Quantification of Quantum Efficiency and Energy Losses in Low Bandgap Polymer:Fullerene Solar Cells with High Open‐Circuit Voltage

In organic solar cells based on polymer:fullerene blends, energy is lost due to electron transfer from polymer to fullerene. Minimizing the difference between the energy of the polymer exciton ( E D* ) and the energy of the charge transfer state ( E CT ) will optimize the open‐circuit voltage ( V oc ). In this work, this energy loss E D* ‐ E CT is measured directly via Fourier‐transform photocurrent spectroscopy and electroluminescence measurements.
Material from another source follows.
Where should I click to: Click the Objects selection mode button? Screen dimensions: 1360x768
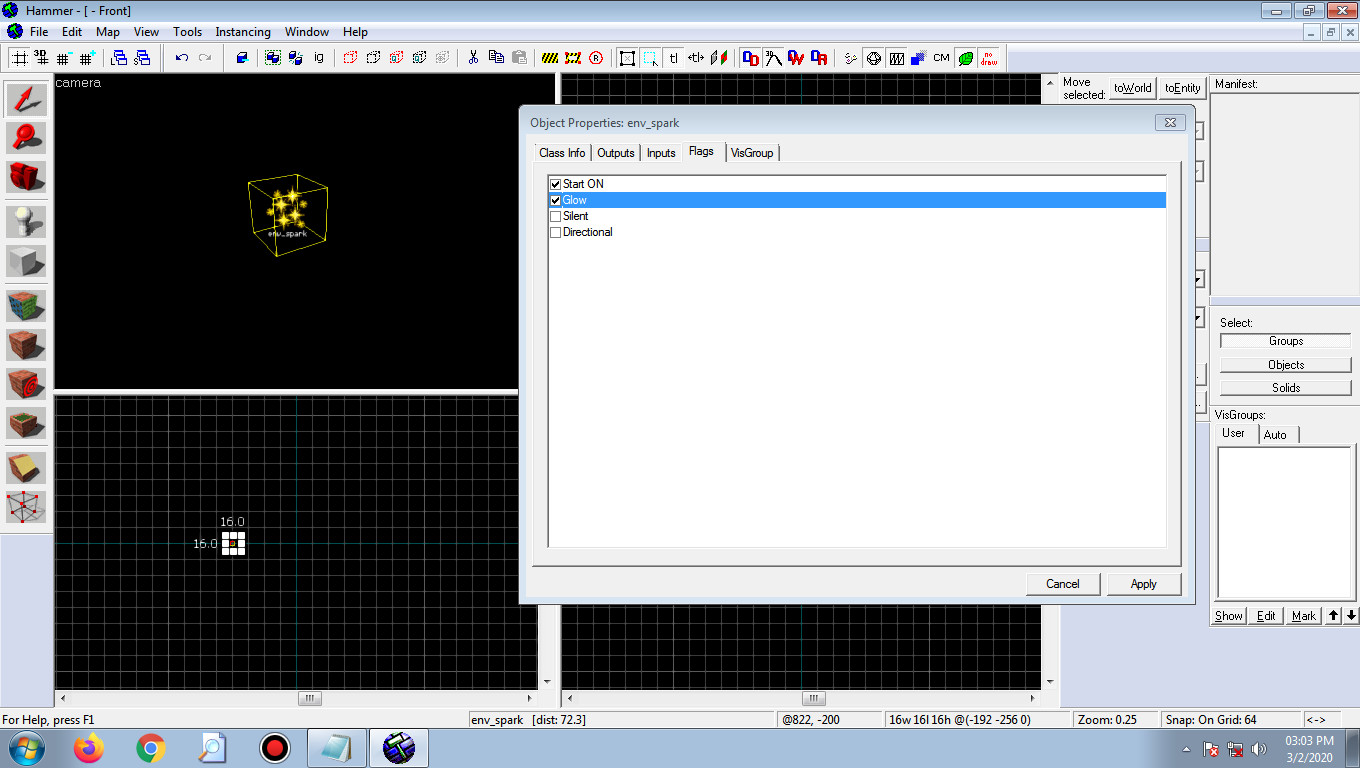coord(1284,363)
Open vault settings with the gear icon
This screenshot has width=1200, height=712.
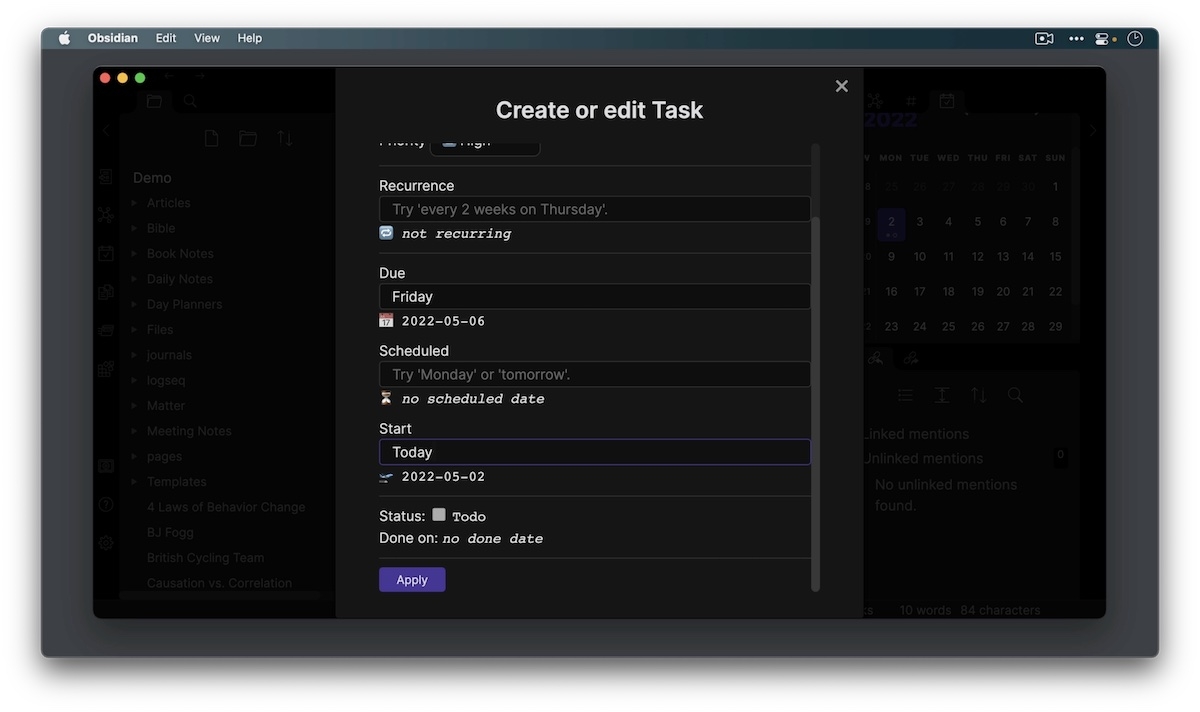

Polymer:fullerene photovoltaic devices comprising two different isoindigo containing polymers: P3TI and PTI‐1, are studied. Even though the chemical structures and the optical gaps of P3TI and PTI‐1 are similar (1.4 eV–1.5 eV), the optimized photovoltaic devices show large differences in V oc and internal quantum efficiency (IQE). For P3TI:PC 71 BM blends a E D* ‐ E CT of ∼ 0.1 eV, a V oc of 0.7 V and an IQE of 87% are found. For PTI‐1:PC 61 BM blends an absence of sub‐gap charge transfer absorption and emission bands is found, indicating almost no energy loss in the electron transfer step. Hence a higher V oc of 0.92 V, but low IQE of 45% is obtained. Morphological studies and field dependent photoluminescence quenching indicate that the lower IQE for the PTI‐1 system is not due to a too coarse morphology, but is related to interfacial energetics. Losses between E CT and qV oc due to radiative and non‐radiative recombination are quantified for both material systems, indicating that for the PTI‐1:PC 61 BM material system, V oc can only be increased by decreasing the non‐radiative recombination pathways. This work demonstrates the possibility of obtaining modestly high IQE values for material systems with a small energy offset (<0.1 eV) and a high V oc .